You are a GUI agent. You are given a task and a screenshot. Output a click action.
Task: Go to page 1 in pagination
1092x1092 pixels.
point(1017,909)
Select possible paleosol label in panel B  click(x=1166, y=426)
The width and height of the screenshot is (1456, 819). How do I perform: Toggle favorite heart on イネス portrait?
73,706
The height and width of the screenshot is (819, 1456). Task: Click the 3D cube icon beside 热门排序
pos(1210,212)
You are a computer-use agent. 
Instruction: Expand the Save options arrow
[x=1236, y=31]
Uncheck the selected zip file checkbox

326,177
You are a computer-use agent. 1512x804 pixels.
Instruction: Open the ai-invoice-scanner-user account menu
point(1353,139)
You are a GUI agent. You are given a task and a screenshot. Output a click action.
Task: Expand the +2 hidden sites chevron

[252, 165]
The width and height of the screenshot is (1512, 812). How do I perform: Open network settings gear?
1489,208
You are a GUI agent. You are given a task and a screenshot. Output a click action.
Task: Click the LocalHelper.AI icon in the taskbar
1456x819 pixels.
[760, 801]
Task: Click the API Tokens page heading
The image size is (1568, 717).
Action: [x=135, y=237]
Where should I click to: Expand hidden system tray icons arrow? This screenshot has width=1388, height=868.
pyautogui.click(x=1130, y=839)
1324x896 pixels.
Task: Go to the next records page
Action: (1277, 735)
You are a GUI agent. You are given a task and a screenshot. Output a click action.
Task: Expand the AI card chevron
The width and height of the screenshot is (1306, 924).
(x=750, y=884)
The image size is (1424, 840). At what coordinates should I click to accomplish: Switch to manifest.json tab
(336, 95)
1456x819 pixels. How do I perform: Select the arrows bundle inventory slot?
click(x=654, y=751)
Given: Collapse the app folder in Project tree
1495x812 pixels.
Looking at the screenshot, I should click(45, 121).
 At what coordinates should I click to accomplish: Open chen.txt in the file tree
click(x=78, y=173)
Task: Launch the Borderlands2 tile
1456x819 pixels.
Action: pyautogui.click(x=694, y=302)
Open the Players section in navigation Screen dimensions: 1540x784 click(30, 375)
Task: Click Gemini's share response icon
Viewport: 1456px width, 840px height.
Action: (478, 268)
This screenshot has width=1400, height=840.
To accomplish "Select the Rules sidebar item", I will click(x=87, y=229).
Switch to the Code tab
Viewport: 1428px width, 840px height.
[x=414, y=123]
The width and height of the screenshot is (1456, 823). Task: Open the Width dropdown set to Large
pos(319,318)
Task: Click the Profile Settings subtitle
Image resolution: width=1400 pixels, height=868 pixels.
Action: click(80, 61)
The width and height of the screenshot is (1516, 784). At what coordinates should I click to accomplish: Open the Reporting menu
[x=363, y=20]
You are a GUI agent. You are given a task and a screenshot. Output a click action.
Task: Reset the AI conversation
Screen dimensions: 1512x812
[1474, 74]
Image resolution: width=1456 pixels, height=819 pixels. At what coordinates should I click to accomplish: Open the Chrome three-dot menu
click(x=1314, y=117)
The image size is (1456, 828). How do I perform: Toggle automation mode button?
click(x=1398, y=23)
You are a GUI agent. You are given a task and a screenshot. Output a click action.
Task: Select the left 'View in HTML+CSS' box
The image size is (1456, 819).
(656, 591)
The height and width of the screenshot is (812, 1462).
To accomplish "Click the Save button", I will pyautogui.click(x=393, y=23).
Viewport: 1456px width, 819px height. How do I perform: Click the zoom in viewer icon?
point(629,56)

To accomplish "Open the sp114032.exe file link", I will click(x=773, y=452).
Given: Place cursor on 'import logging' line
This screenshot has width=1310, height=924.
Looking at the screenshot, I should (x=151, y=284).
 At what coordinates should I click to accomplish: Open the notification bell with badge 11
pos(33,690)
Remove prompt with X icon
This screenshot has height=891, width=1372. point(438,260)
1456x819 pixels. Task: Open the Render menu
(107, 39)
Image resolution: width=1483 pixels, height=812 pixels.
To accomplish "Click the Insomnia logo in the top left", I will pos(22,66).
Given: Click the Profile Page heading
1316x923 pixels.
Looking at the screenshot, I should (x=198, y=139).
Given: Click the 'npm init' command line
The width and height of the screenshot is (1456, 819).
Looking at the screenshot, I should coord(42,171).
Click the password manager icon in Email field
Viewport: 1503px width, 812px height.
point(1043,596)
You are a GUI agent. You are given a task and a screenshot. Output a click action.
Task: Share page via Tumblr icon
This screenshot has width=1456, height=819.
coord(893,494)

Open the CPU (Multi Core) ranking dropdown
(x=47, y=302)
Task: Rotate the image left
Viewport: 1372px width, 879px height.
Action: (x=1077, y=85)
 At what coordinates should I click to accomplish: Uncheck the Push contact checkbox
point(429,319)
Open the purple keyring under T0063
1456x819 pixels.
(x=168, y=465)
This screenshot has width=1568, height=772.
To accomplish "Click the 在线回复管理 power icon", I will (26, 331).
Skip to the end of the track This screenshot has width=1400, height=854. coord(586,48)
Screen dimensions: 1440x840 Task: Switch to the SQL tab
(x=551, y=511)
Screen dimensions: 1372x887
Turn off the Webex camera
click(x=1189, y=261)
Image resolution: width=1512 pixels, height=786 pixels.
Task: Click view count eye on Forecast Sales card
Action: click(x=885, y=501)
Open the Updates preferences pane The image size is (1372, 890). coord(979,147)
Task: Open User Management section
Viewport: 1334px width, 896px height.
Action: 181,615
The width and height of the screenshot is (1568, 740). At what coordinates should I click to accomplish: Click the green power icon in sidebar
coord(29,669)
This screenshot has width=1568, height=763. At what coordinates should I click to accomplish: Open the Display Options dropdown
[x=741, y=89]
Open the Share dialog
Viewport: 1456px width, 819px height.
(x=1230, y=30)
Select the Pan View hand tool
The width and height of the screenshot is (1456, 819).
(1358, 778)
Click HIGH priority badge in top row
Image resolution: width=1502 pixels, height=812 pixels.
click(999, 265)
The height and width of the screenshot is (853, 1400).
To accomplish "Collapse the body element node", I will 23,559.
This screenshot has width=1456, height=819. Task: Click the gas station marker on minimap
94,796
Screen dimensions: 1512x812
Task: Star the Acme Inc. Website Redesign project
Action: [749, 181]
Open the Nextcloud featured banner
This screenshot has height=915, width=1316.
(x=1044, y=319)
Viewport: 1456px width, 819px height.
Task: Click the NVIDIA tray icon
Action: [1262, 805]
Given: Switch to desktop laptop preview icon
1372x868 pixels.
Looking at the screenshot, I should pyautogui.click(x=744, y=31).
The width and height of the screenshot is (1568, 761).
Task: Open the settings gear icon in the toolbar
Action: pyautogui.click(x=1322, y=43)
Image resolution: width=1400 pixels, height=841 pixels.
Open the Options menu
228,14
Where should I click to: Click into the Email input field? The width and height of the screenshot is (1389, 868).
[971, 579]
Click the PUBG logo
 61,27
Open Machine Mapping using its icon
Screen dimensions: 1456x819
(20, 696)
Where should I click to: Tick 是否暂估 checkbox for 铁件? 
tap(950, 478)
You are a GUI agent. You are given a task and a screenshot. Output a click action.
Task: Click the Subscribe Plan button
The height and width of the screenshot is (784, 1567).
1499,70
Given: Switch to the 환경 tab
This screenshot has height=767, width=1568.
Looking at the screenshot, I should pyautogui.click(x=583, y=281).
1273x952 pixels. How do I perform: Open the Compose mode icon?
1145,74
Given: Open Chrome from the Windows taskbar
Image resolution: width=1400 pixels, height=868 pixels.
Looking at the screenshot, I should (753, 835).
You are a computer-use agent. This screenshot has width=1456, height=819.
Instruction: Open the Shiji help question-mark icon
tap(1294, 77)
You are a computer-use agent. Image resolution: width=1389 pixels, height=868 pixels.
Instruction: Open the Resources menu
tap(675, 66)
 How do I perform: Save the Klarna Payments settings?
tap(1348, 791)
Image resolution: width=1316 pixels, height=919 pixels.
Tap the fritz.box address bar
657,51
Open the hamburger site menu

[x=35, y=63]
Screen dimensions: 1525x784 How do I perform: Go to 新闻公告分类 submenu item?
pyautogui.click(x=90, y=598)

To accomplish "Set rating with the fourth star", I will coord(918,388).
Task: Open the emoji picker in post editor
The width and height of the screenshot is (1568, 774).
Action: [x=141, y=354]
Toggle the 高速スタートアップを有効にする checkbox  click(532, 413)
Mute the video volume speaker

# What you need to do
How many lines of the entries above hold the string "will"? Reply with the number alone.

# Response area
7